___ LISTING
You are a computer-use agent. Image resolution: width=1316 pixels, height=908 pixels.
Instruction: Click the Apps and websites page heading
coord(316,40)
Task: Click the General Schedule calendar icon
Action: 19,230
______
PROBLEM DESCRIPTION = Reproduce all of the items above line for line, with no changes.

OUTPUT OF THE TASK =
You are a computer-use agent. Image resolution: width=1316 pixels, height=908 pixels.
Instruction: Click the Apps and websites page heading
coord(316,40)
Task: Click the General Schedule calendar icon
Action: 19,230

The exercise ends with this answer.